* Screenshot grounding data:
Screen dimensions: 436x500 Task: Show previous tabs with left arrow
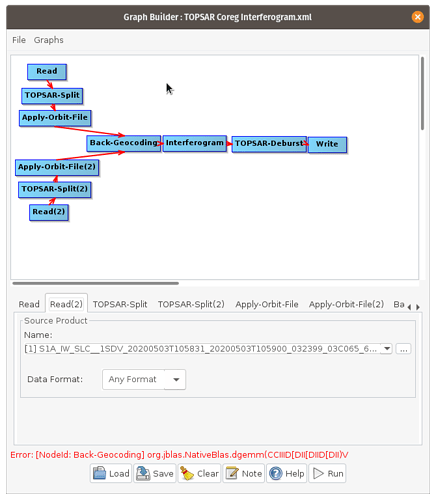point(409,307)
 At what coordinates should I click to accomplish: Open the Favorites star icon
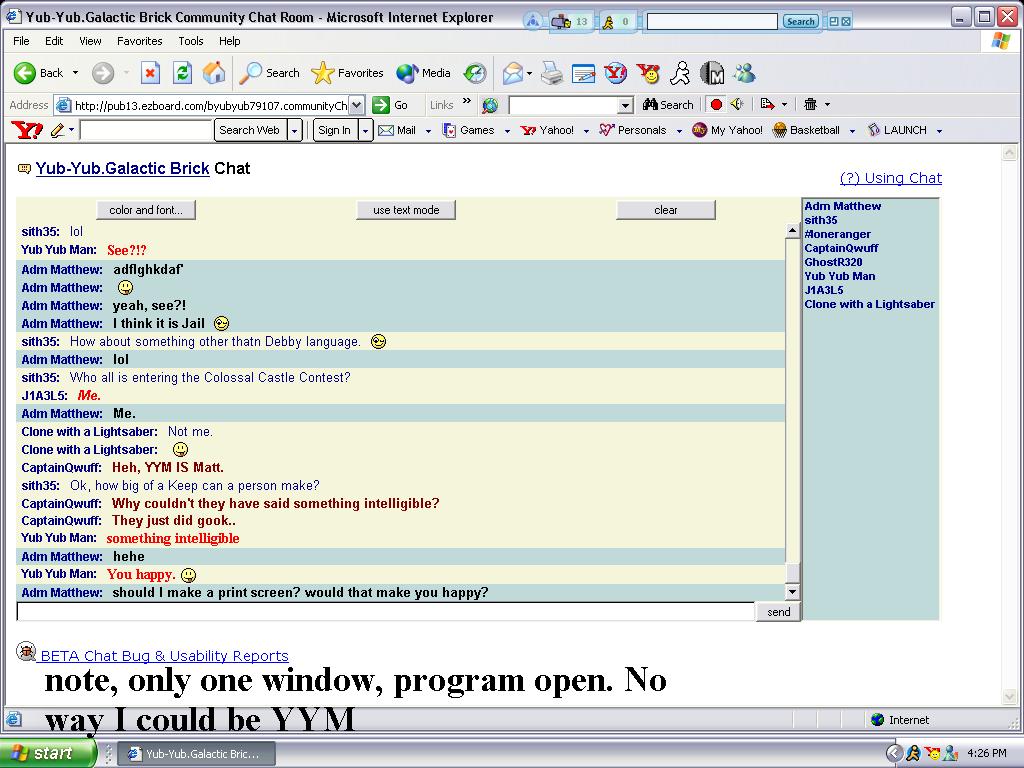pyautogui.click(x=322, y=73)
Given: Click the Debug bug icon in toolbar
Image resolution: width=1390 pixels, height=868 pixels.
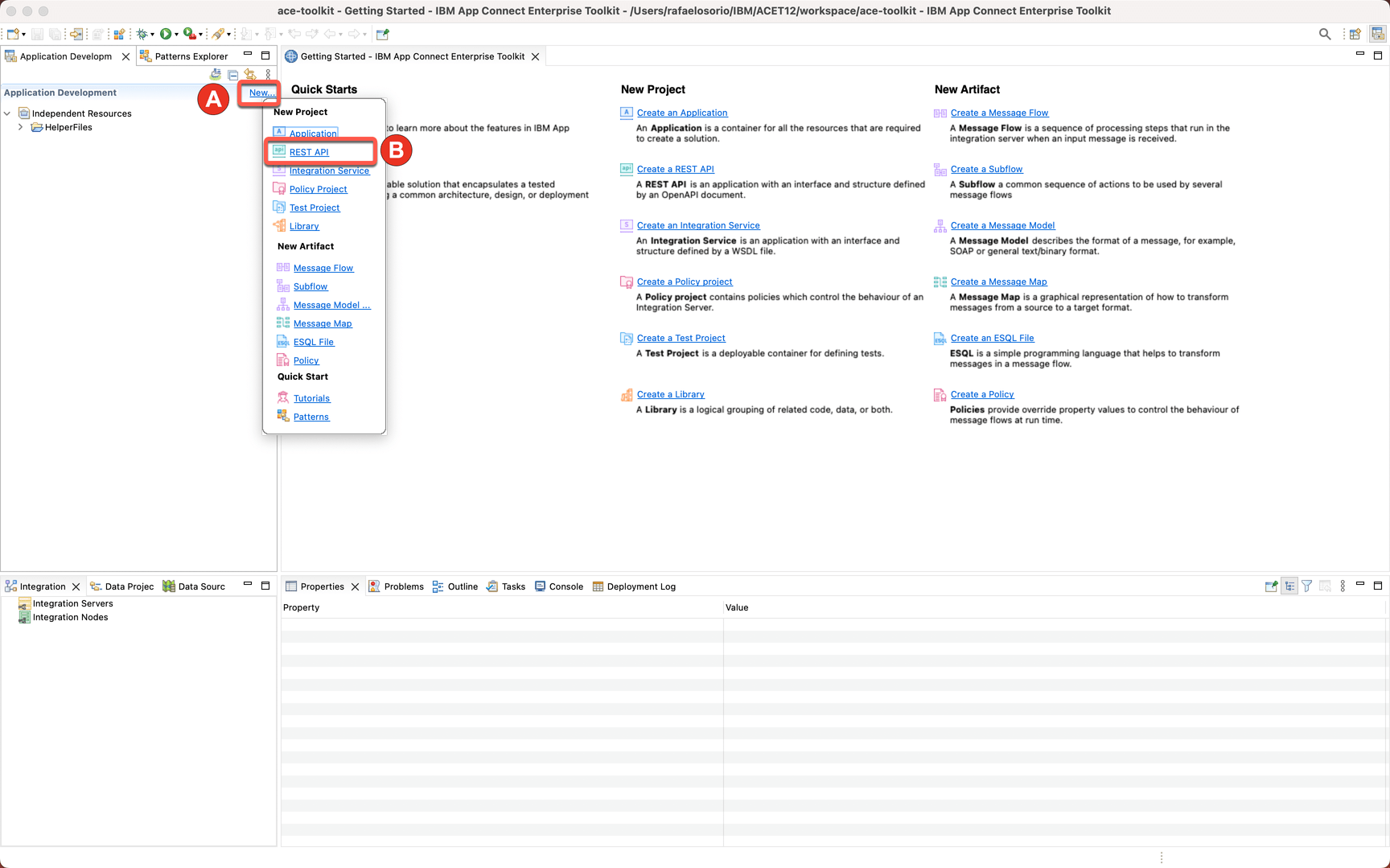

* Task brief:
Where a picture appears, omit it; otherwise reproduce each line above from the first to the one with "Given: Click the Debug bug icon in toolbar", inclusive.

* Your solution:
Screen dimensions: 436x500 Task: Show previous tabs with left arrow
point(409,307)
 At what coordinates should I click to accomplish: Open the Favorites star icon
pyautogui.click(x=322, y=73)
Given: Click the Debug bug icon in toolbar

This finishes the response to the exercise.